• _OBJECTIVE_
Please update the material below by changing every "GUI agent" to "interface agent" and write it out again with nothing else altered. Leave the pictures out.

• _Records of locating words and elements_
▬▬▬▬▬▬

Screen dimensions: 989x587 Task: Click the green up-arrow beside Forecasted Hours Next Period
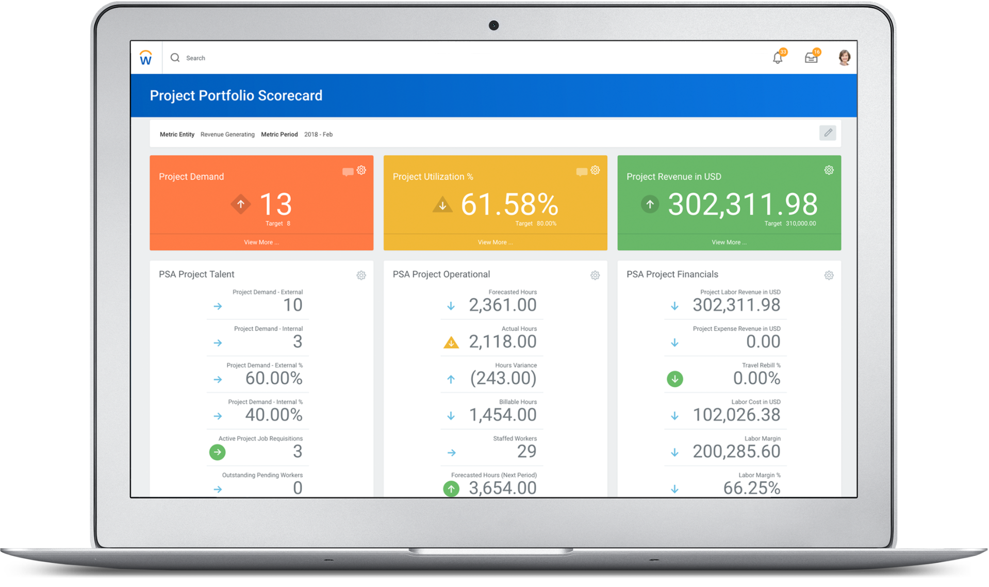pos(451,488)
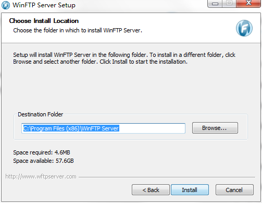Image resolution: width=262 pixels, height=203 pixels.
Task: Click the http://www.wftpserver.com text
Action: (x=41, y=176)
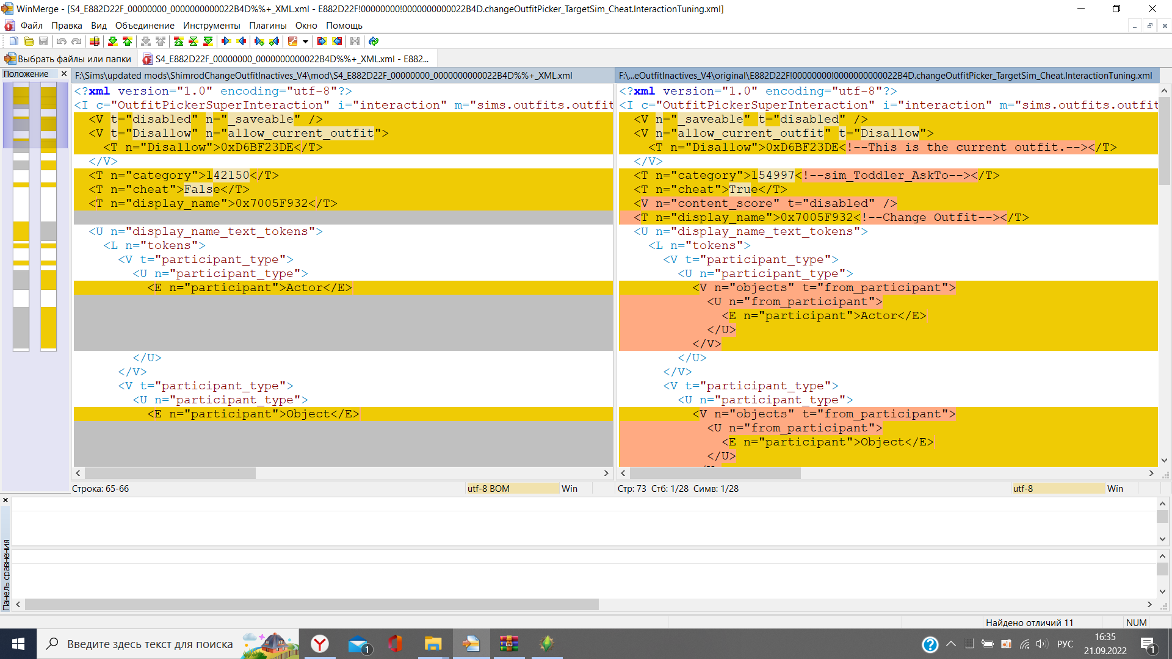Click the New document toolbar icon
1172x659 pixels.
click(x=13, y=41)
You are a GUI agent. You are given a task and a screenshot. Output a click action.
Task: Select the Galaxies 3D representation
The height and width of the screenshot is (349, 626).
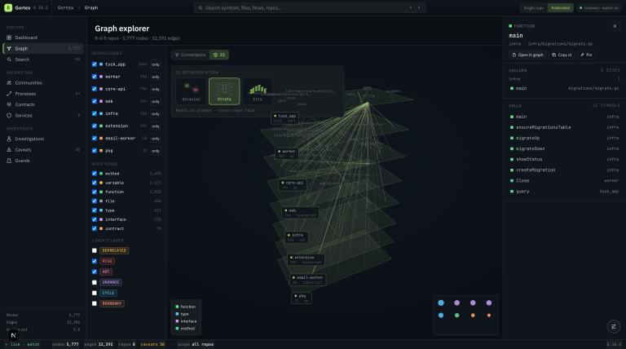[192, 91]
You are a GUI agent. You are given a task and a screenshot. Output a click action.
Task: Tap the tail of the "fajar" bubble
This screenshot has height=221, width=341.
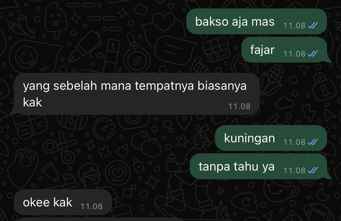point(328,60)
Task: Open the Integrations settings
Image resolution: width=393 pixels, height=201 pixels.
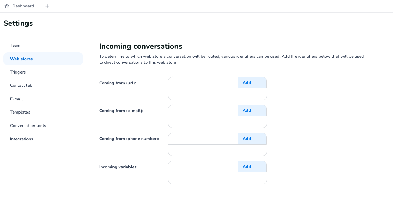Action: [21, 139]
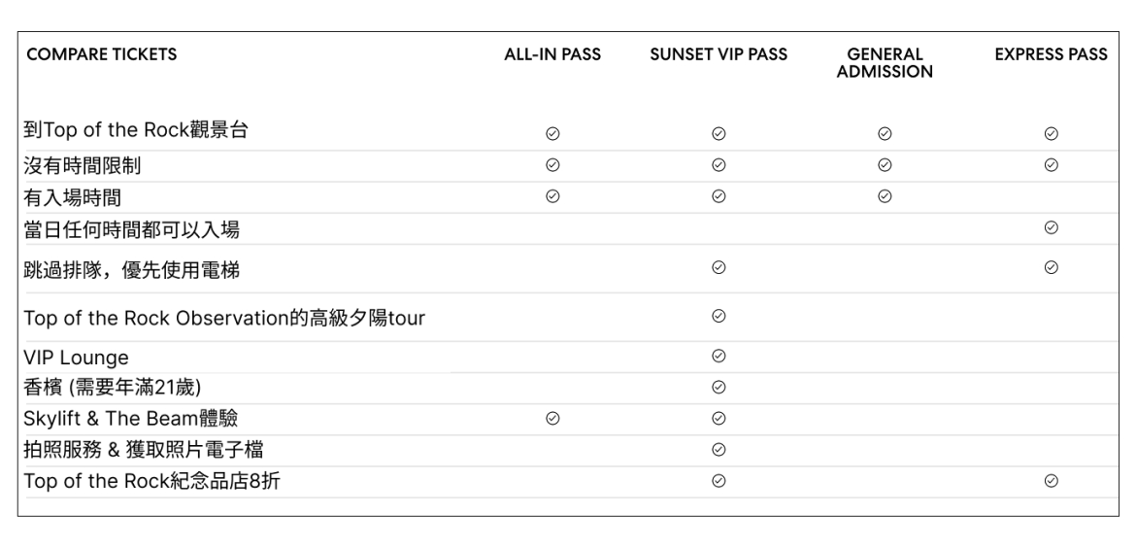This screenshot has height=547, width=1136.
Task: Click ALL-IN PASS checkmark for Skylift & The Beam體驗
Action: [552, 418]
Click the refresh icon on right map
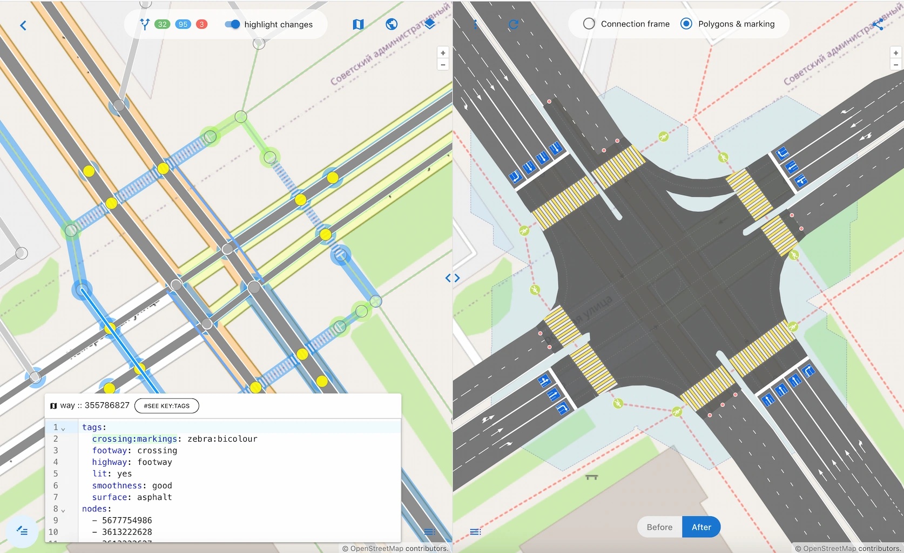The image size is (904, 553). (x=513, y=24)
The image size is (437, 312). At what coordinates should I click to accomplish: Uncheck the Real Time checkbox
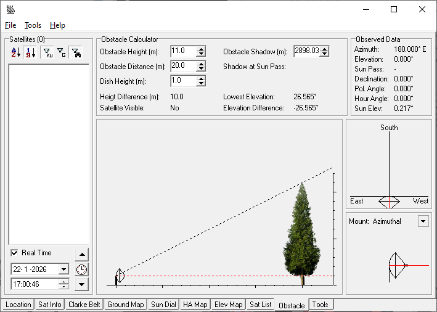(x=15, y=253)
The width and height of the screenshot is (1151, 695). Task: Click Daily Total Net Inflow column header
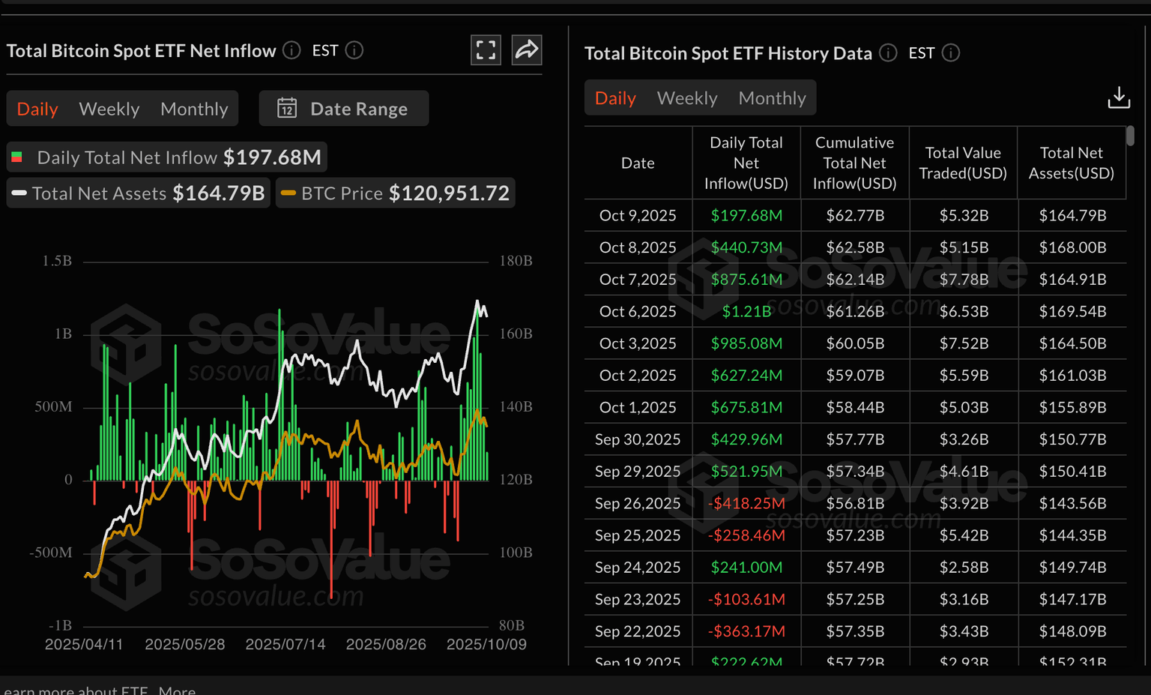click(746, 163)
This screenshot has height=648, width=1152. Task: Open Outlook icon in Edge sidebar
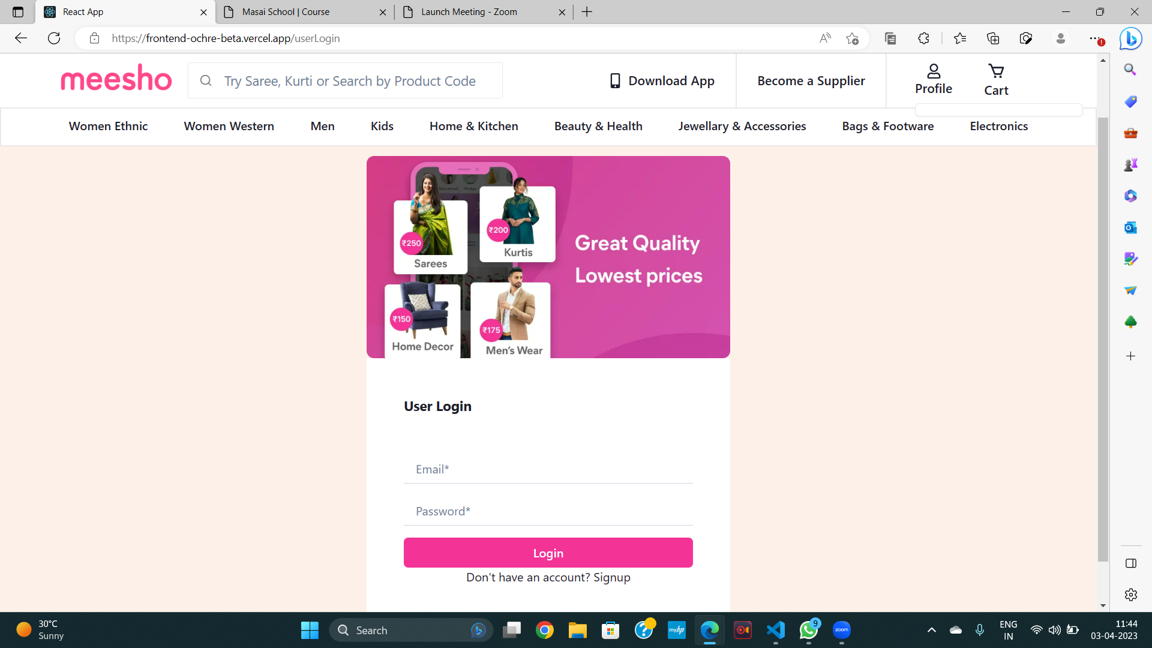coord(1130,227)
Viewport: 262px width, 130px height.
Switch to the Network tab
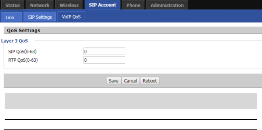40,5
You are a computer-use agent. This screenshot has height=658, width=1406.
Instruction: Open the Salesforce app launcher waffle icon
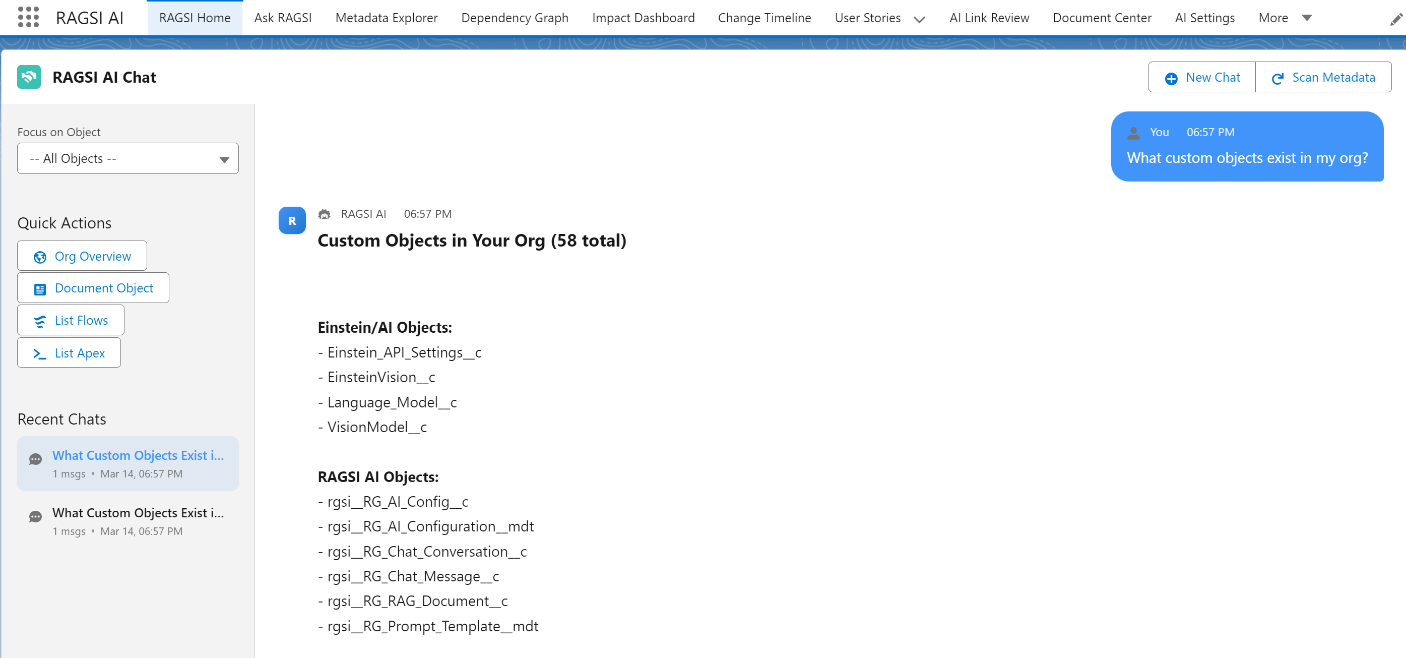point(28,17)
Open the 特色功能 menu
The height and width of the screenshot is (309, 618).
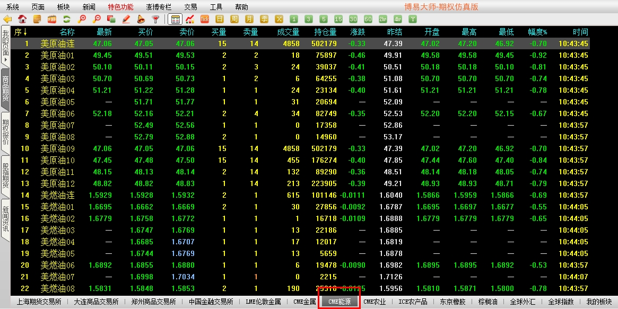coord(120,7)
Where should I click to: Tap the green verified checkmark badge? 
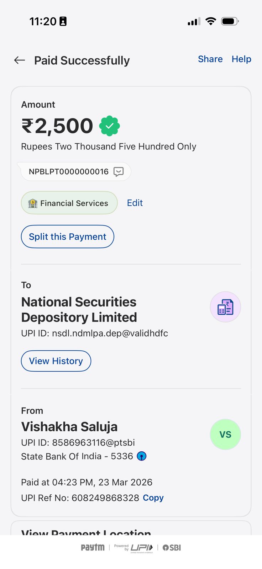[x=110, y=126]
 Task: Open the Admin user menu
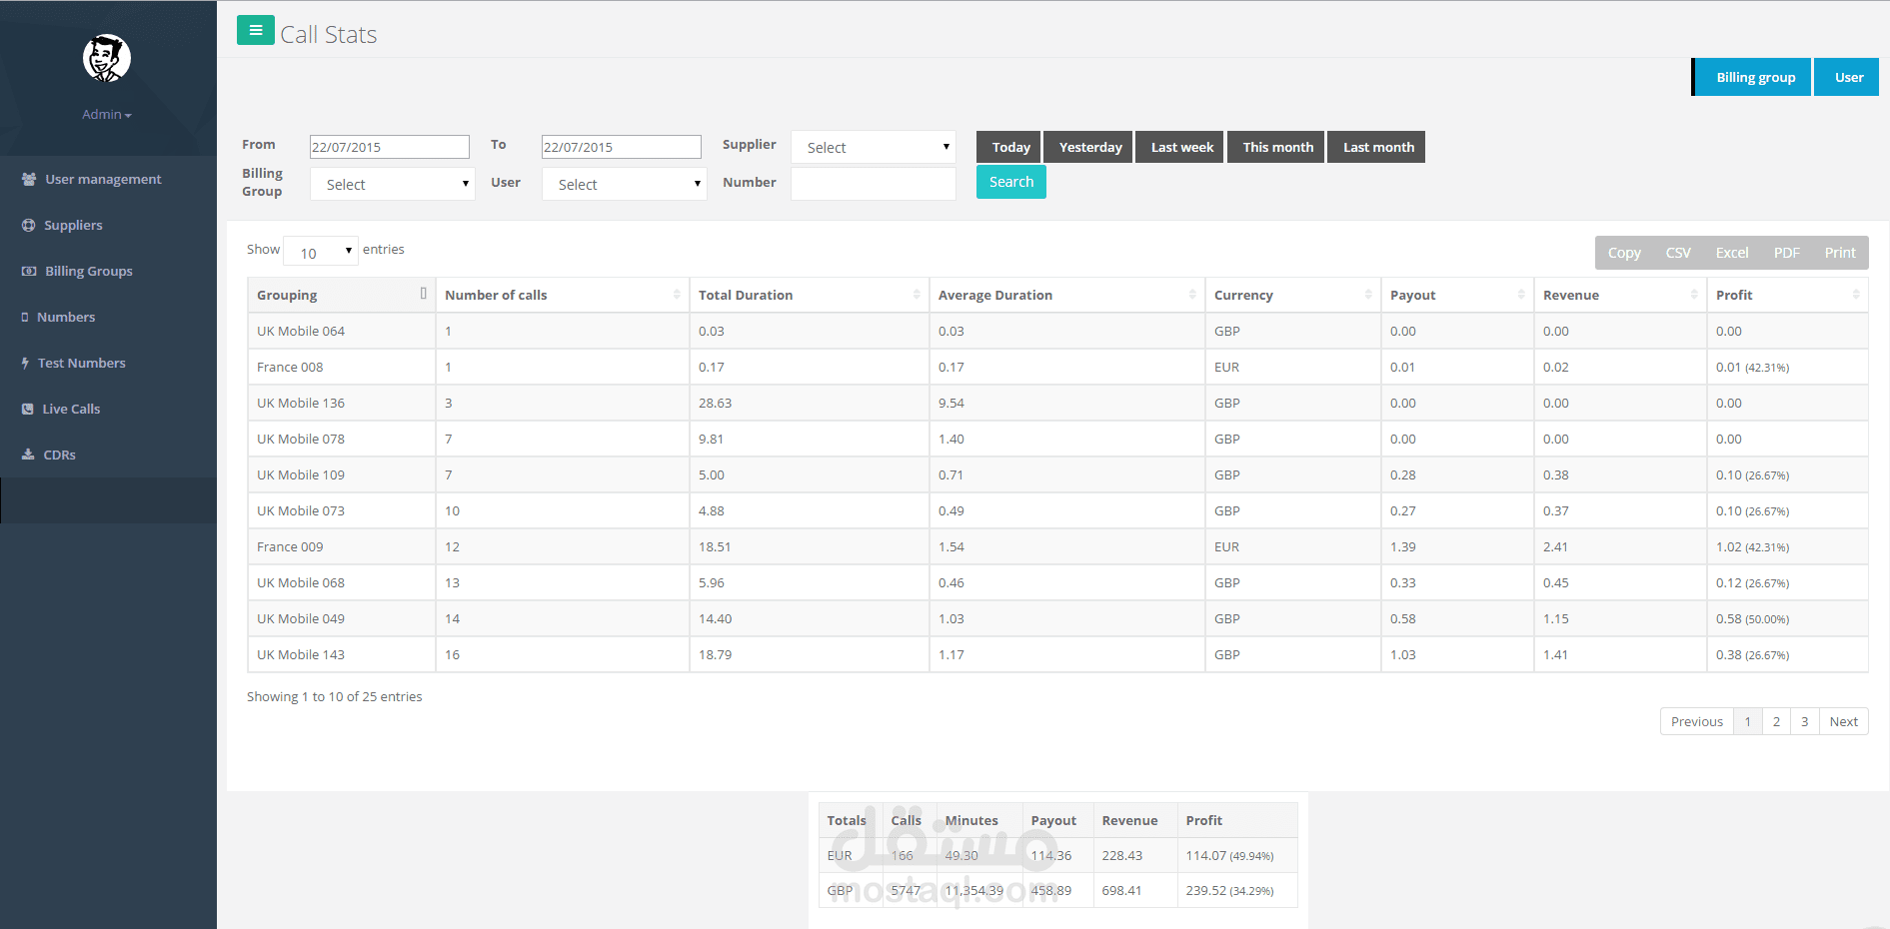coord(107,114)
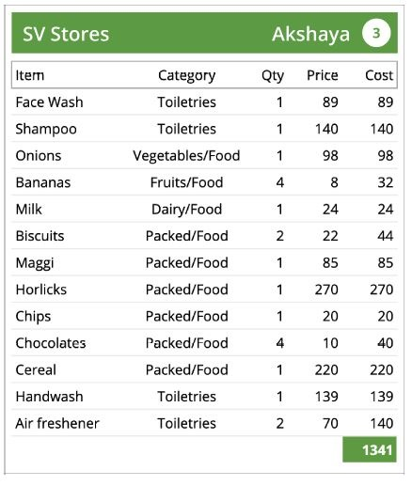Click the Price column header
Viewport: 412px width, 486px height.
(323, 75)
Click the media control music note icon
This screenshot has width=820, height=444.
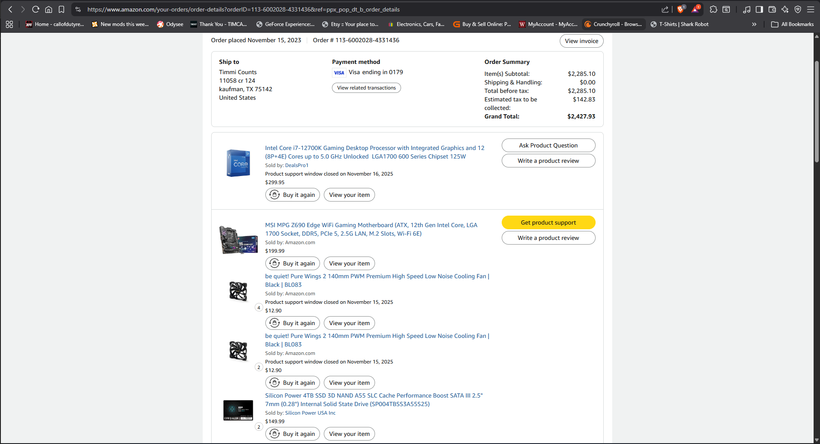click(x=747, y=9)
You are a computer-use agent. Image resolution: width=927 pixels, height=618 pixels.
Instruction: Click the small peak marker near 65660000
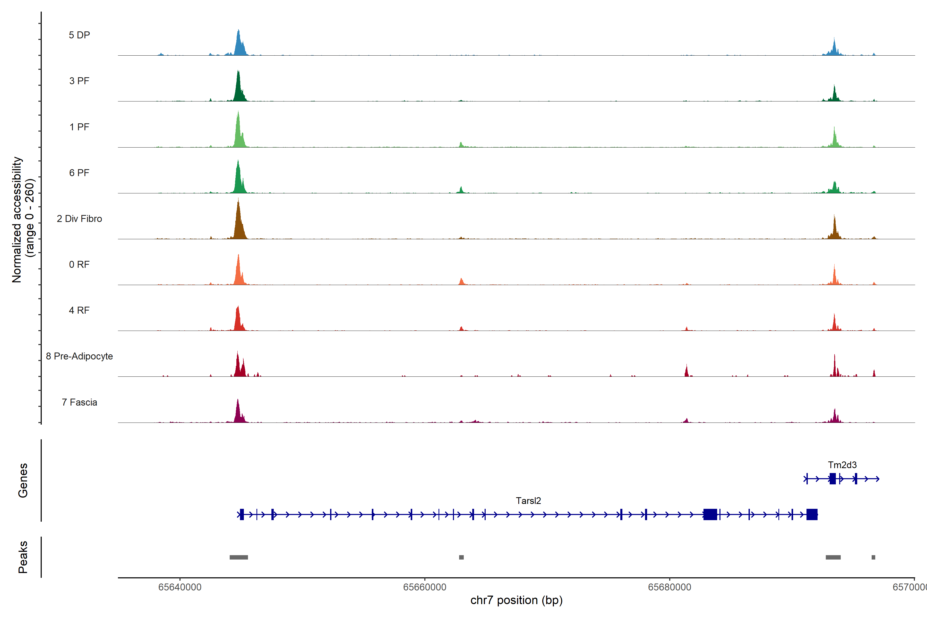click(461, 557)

▬▬▬▬▬▬

• _WRITTEN SOLUTION_
Screen dimensions: 989x587 Task: Click the green up-arrow beside Forecasted Hours Next Period
pos(451,488)
Image resolution: width=262 pixels, height=203 pixels.
Task: Click the http://www.wftpserver.com text
Action: (x=41, y=176)
Click the New document toolbar icon
1172x659 pixels.
click(x=13, y=41)
You are a interface agent. You are given a task and a screenshot. Output a click action.
Task: Select the Galaxies 3D representation
The height and width of the screenshot is (349, 626).
[192, 91]
You are a interface agent. You are given a task and a screenshot. Output a click action.
Task: Tap the tail of the "fajar" bubble
This screenshot has height=221, width=341.
point(328,60)
Task: Open the Integrations settings
Image resolution: width=393 pixels, height=201 pixels.
Action: [21, 139]
This screenshot has height=547, width=1136.
Task: Click ALL-IN PASS checkmark for Skylift & The Beam體驗
Action: [552, 418]
Click the refresh icon on right map
The image size is (904, 553). (x=513, y=24)
The image size is (437, 312). At what coordinates should I click to accomplish: Uncheck the Real Time checkbox
(x=15, y=253)
The width and height of the screenshot is (1151, 695). Task: Click Daily Total Net Inflow column header
click(746, 163)
This screenshot has height=648, width=1152. Task: Open Outlook icon in Edge sidebar
coord(1130,227)
Viewport: 262px width, 130px height.
Switch to the Network tab
40,5
You are a computer-use agent. This screenshot has height=658, width=1406.
Instruction: Open the Salesforce app launcher waffle icon
point(28,17)
Open the 特色功能 menu
The height and width of the screenshot is (309, 618).
coord(120,7)
Where should I click to: Tap the green verified checkmark badge? 
[x=110, y=126]
 Task: Open the Admin user menu
coord(107,114)
Click the Price column header
Viewport: 412px width, 486px height.
(323, 75)
Click the media control music note icon
This screenshot has width=820, height=444.
click(x=747, y=9)
You are a computer-use agent. Image resolution: width=927 pixels, height=618 pixels.
Instruction: Click the small peak marker near 65660000
click(461, 557)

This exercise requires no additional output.